### DATA
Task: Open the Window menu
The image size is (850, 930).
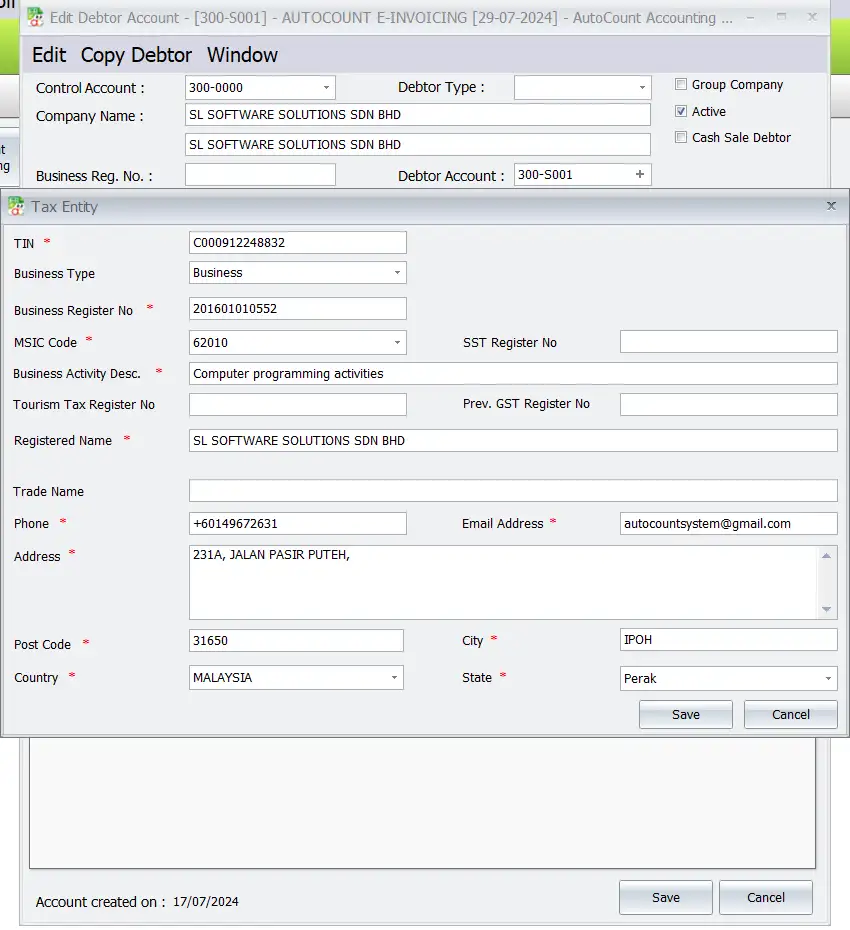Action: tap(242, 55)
--
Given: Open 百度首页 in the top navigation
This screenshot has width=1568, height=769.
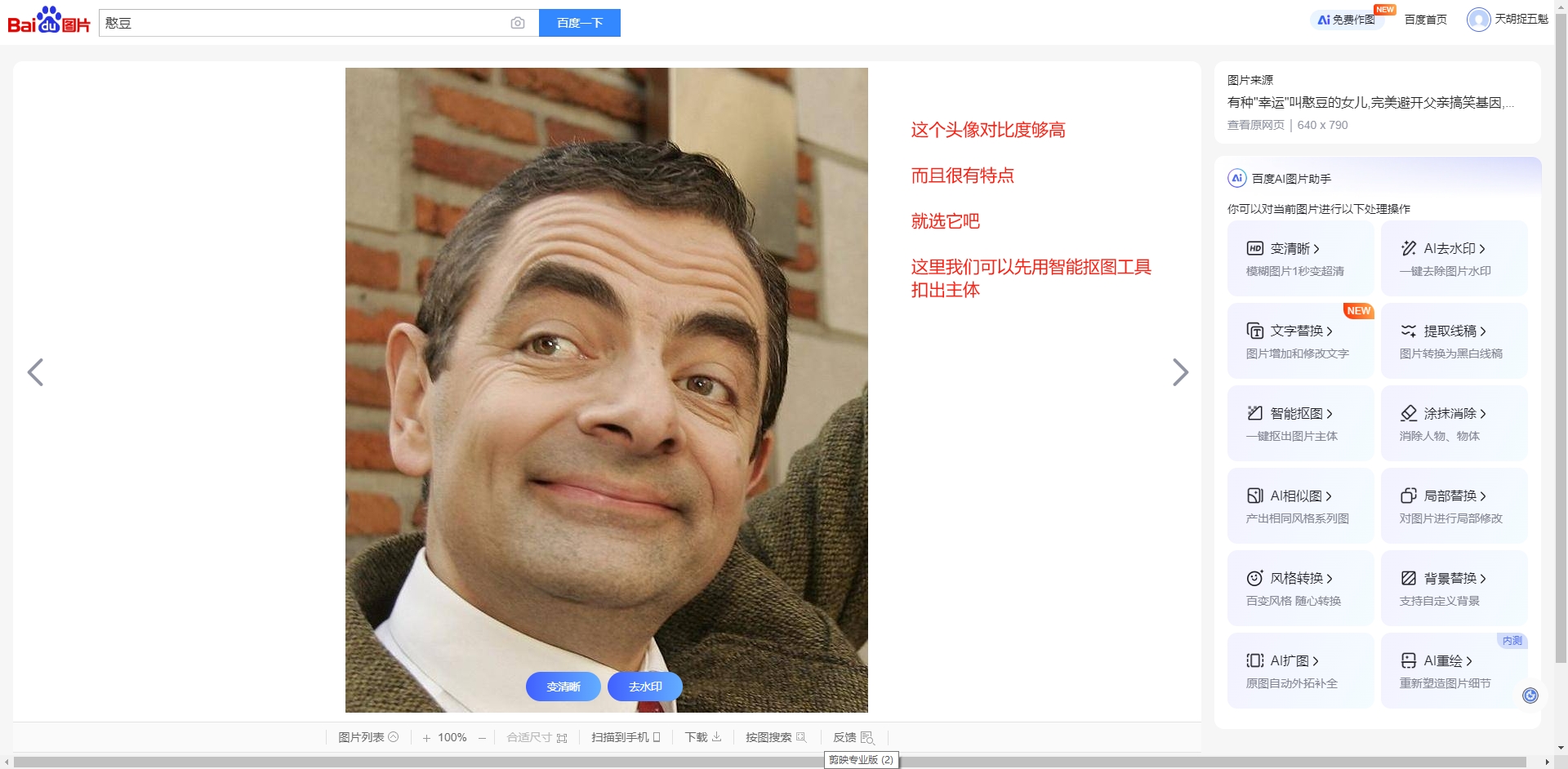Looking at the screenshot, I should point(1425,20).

### TASK TO COMPLETE
In the records, which lines use the word "Open"? Report them.

### RESULT OF THIS TASK
Task: Open the Window menu
Given: Open 百度首页 in the top navigation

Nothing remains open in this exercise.